▸ Written instruction:
Put all the rows below into a JSON list of strings, with one string per line and blank lines left out.

-- START OF Dataset excerpts --

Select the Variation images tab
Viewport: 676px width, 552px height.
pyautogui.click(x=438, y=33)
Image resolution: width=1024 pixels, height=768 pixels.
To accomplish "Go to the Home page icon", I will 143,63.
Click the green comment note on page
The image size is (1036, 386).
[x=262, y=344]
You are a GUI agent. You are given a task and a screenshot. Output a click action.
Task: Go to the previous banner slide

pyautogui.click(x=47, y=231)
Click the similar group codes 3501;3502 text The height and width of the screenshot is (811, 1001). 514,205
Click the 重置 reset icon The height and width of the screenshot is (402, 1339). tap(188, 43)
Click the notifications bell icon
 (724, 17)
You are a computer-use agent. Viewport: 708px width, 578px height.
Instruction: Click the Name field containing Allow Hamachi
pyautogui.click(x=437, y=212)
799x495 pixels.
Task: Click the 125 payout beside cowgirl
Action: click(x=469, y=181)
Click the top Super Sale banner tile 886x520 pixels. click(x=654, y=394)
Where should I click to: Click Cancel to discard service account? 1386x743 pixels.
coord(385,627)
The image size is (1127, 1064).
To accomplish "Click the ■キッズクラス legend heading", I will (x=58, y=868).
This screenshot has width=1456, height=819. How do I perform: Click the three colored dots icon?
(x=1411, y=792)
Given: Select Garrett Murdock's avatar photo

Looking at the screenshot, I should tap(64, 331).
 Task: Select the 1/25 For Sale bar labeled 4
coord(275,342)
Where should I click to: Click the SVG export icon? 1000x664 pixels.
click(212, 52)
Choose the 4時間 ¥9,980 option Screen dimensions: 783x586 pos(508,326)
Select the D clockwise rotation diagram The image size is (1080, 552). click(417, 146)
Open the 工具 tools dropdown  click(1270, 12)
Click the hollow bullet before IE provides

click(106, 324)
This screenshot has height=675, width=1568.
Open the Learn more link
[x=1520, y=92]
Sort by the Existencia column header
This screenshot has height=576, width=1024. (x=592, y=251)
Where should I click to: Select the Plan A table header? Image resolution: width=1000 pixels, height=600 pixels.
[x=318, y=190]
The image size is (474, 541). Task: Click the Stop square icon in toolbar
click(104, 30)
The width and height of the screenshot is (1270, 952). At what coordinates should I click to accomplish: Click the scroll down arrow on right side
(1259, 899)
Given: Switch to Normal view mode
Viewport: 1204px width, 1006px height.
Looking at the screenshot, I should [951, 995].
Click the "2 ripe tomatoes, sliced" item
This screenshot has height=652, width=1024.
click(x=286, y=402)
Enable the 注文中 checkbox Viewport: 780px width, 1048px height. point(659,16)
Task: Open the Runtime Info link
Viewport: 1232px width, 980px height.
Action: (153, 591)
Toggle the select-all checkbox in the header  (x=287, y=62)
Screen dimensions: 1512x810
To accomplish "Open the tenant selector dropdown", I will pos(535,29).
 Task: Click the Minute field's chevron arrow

-- END OF Dataset excerpts --

▸ Solution below:
[
  "Select the Variation images tab",
  "Viewport: 676px width, 552px height.",
  "pyautogui.click(x=438, y=33)",
  "Image resolution: width=1024 pixels, height=768 pixels.",
  "To accomplish \"Go to the Home page icon\", I will 143,63.",
  "Click the green comment note on page",
  "The image size is (1036, 386).",
  "[x=262, y=344]",
  "You are a GUI agent. You are given a task and a screenshot. Output a click action.",
  "Task: Go to the previous banner slide",
  "pyautogui.click(x=47, y=231)",
  "Click the similar group codes 3501;3502 text The height and width of the screenshot is (811, 1001). 514,205",
  "Click the 重置 reset icon The height and width of the screenshot is (402, 1339). tap(188, 43)",
  "Click the notifications bell icon",
  " (724, 17)",
  "You are a computer-use agent. Viewport: 708px width, 578px height.",
  "Instruction: Click the Name field containing Allow Hamachi",
  "pyautogui.click(x=437, y=212)",
  "799x495 pixels.",
  "Task: Click the 125 payout beside cowgirl",
  "Action: click(x=469, y=181)",
  "Click the top Super Sale banner tile 886x520 pixels. click(x=654, y=394)",
  "Where should I click to: Click Cancel to discard service account? 1386x743 pixels.",
  "coord(385,627)",
  "The image size is (1127, 1064).",
  "To accomplish \"Click the ■キッズクラス legend heading\", I will (x=58, y=868).",
  "This screenshot has width=1456, height=819. How do I perform: Click the three colored dots icon?",
  "(x=1411, y=792)",
  "Given: Select Garrett Murdock's avatar photo",
  "Looking at the screenshot, I should tap(64, 331).",
  " Task: Select the 1/25 For Sale bar labeled 4",
  "coord(275,342)",
  "Where should I click to: Click the SVG export icon? 1000x664 pixels.",
  "click(212, 52)",
  "Choose the 4時間 ¥9,980 option Screen dimensions: 783x586 pos(508,326)",
  "Select the D clockwise rotation diagram The image size is (1080, 552). click(417, 146)",
  "Open the 工具 tools dropdown  click(1270, 12)",
  "Click the hollow bullet before IE provides",
  "click(106, 324)",
  "This screenshot has height=675, width=1568.",
  "Open the Learn more link",
  "[x=1520, y=92]",
  "Sort by the Existencia column header",
  "This screenshot has height=576, width=1024. (x=592, y=251)",
  "Where should I click to: Select the Plan A table header? Image resolution: width=1000 pixels, height=600 pixels.",
  "[x=318, y=190]",
  "The image size is (474, 541). Task: Click the Stop square icon in toolbar",
  "click(104, 30)",
  "The width and height of the screenshot is (1270, 952). At what coordinates should I click to accomplish: Click the scroll down arrow on right side",
  "(1259, 899)",
  "Given: Switch to Normal view mode",
  "Viewport: 1204px width, 1006px height.",
  "Looking at the screenshot, I should [951, 995].",
  "Click the \"2 ripe tomatoes, sliced\" item",
  "This screenshot has height=652, width=1024.",
  "click(x=286, y=402)",
  "Enable the 注文中 checkbox Viewport: 780px width, 1048px height. point(659,16)",
  "Task: Open the Runtime Info link",
  "Viewport: 1232px width, 980px height.",
  "Action: (153, 591)",
  "Toggle the select-all checkbox in the header  (x=287, y=62)",
  "Screen dimensions: 1512x810",
  "To accomplish \"Open the tenant selector dropdown\", I will pos(535,29).",
  " Task: Click the Minute field's chevron arrow"
]